Dataset rows

.....

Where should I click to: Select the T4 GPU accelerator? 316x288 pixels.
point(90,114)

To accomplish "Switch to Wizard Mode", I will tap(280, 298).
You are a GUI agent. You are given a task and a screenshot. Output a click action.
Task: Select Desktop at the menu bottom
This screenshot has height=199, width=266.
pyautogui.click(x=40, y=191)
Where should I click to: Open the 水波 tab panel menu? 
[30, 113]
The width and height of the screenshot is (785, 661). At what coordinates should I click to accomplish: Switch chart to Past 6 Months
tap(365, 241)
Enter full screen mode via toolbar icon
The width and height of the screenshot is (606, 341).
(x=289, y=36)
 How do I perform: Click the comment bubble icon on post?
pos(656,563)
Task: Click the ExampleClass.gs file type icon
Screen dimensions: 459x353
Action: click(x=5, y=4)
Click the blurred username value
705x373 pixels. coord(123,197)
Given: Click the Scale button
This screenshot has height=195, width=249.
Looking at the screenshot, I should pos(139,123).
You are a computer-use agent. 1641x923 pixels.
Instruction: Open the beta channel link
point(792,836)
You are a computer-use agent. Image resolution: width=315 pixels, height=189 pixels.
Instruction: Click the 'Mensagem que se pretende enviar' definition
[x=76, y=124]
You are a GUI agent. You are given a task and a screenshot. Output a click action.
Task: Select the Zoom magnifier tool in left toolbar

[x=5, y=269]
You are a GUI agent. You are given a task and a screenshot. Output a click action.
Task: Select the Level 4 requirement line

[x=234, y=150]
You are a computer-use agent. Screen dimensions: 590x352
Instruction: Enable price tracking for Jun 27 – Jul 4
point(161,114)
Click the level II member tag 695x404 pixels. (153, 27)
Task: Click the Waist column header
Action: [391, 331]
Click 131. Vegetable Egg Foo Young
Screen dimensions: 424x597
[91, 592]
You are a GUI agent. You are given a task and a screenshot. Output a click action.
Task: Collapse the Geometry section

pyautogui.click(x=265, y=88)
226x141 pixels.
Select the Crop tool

.....

### What the task asks
Format every line of the records above as a JSON array of strings, one string per line, with blank lines omitted.

### The output
[
  "Where should I click to: Select the T4 GPU accelerator? 316x288 pixels.",
  "point(90,114)",
  "To accomplish \"Switch to Wizard Mode\", I will tap(280, 298).",
  "You are a GUI agent. You are given a task and a screenshot. Output a click action.",
  "Task: Select Desktop at the menu bottom",
  "This screenshot has height=199, width=266.",
  "pyautogui.click(x=40, y=191)",
  "Where should I click to: Open the 水波 tab panel menu? ",
  "[30, 113]",
  "The width and height of the screenshot is (785, 661). At what coordinates should I click to accomplish: Switch chart to Past 6 Months",
  "tap(365, 241)",
  "Enter full screen mode via toolbar icon",
  "The width and height of the screenshot is (606, 341).",
  "(x=289, y=36)",
  " How do I perform: Click the comment bubble icon on post?",
  "pos(656,563)",
  "Task: Click the ExampleClass.gs file type icon",
  "Screen dimensions: 459x353",
  "Action: click(x=5, y=4)",
  "Click the blurred username value",
  "705x373 pixels. coord(123,197)",
  "Given: Click the Scale button",
  "This screenshot has height=195, width=249.",
  "Looking at the screenshot, I should pos(139,123).",
  "You are a computer-use agent. 1641x923 pixels.",
  "Instruction: Open the beta channel link",
  "point(792,836)",
  "You are a computer-use agent. Image resolution: width=315 pixels, height=189 pixels.",
  "Instruction: Click the 'Mensagem que se pretende enviar' definition",
  "[x=76, y=124]",
  "You are a GUI agent. You are given a task and a screenshot. Output a click action.",
  "Task: Select the Zoom magnifier tool in left toolbar",
  "[x=5, y=269]",
  "You are a GUI agent. You are given a task and a screenshot. Output a click action.",
  "Task: Select the Level 4 requirement line",
  "[x=234, y=150]",
  "You are a computer-use agent. Screen dimensions: 590x352",
  "Instruction: Enable price tracking for Jun 27 – Jul 4",
  "point(161,114)",
  "Click the level II member tag 695x404 pixels. (153, 27)",
  "Task: Click the Waist column header",
  "Action: [391, 331]",
  "Click 131. Vegetable Egg Foo Young",
  "Screen dimensions: 424x597",
  "[91, 592]",
  "You are a GUI agent. You are given a task and a screenshot. Output a click action.",
  "Task: Collapse the Geometry section",
  "pyautogui.click(x=265, y=88)",
  "226x141 pixels.",
  "Select the Crop tool"
]